Making that transition is not about using less AI. It is about the layer underneath it. Impact happens when the context feeding the decision is right: organized, quantified, tied to revenue, ready before the prototype starts. So your Claude is not building a feature off the first line of a spreadsheet because that was the loudest signal in the room. Your AI sounds like it knows what is broken. It does not.
Build what moves revenue.
Bagel makes the product decision evidence-backed, so the answer is clear.
The decision is the work now
If building is cheap and the roles have merged around shared judgment, then the scarce thing is the judgment itself. Ask Claude, Gemini, and ChatGPT where the product role is headed and they disagree on the details and agree on this: AI eats the mechanical work, and what is left is the call. What deserves the prototype. Which signal across ten thousand tickets and calls points at revenue. Whether the flow you sketched this morning solves a problem fourteen accounts have or one loud account has once.
That call used to live in a PM’s head and leak out in a spec. It cannot live there anymore, because the loop is too fast and the volume of decisions is too high. The decision needs evidence behind it, the same revenue context the team would want before a six-week build, available in the seconds before an afternoon one. MCP is the protocol that closes that context gap between the agent writing the code and the customer the code is for.

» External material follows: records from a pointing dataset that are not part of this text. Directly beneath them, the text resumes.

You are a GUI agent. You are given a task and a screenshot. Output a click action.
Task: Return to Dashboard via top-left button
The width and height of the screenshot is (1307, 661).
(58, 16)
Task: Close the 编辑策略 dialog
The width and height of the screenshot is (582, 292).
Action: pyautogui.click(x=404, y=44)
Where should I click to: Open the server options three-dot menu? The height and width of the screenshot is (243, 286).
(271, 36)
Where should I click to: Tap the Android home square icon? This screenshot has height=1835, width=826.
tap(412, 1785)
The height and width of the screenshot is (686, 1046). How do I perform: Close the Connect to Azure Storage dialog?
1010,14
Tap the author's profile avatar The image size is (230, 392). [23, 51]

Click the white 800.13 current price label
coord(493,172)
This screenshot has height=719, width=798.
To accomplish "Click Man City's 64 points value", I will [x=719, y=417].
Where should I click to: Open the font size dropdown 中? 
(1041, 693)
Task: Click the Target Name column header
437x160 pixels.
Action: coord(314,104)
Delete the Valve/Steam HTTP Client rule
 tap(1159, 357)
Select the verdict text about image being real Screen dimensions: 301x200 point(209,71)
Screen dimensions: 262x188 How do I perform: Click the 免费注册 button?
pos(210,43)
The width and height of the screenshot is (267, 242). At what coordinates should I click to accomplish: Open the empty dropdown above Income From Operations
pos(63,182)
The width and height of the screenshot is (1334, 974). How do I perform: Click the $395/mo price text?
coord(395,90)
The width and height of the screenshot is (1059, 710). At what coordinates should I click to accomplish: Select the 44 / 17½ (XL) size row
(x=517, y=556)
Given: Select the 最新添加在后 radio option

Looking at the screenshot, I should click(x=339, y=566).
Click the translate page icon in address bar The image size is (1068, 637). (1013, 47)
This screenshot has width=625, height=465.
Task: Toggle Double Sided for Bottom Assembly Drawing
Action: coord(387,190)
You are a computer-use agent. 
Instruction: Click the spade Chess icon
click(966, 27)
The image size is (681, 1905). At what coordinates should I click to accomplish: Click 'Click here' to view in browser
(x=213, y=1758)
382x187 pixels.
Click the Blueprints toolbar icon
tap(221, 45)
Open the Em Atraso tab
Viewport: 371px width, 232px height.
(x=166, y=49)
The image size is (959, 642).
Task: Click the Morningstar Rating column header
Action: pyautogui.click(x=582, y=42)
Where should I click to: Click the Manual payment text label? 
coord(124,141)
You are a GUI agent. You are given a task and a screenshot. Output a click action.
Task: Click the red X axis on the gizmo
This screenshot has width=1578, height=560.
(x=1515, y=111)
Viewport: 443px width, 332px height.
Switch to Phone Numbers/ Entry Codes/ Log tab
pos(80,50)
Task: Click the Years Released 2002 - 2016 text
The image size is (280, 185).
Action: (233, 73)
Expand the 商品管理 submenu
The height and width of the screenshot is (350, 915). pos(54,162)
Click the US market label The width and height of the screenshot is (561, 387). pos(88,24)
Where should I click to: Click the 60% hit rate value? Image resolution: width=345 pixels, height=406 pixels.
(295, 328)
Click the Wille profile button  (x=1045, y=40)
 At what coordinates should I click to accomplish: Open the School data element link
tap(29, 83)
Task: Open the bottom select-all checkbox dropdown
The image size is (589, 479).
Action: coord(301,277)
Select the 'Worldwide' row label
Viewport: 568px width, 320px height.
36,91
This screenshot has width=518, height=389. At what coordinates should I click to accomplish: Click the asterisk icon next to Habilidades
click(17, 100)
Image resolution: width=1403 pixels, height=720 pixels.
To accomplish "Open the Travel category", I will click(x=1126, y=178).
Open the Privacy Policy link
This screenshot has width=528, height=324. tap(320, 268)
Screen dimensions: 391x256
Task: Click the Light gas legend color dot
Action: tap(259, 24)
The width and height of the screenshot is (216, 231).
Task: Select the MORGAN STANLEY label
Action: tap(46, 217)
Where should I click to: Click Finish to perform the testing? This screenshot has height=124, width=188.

This is the gap Bagel sits in. Your AI coding stack is set. Claude, Cursor, whatever your team builds in. Those tools are very good at building and have no opinion about what to build. Bagel reads every customer signal across your sources, ties it to revenue, and turns it into a scoped decision the PM and the developer can act on together, served straight into the tools they already work in through the Bagel MCP.
The PM still brings the user insight and the developer still brings the system thinking. What Bagel adds is the evidence behind the call. The wall is gone, and what fills the space where it stood is the decision about what matters, what is feasible, and what should ship next.
The teams winning right now did not just get faster at building. They stopped optimizing for tokens and started optimizing for impact. Speed without that is a very efficient way to ship the wrong thing, on budget, under the cap.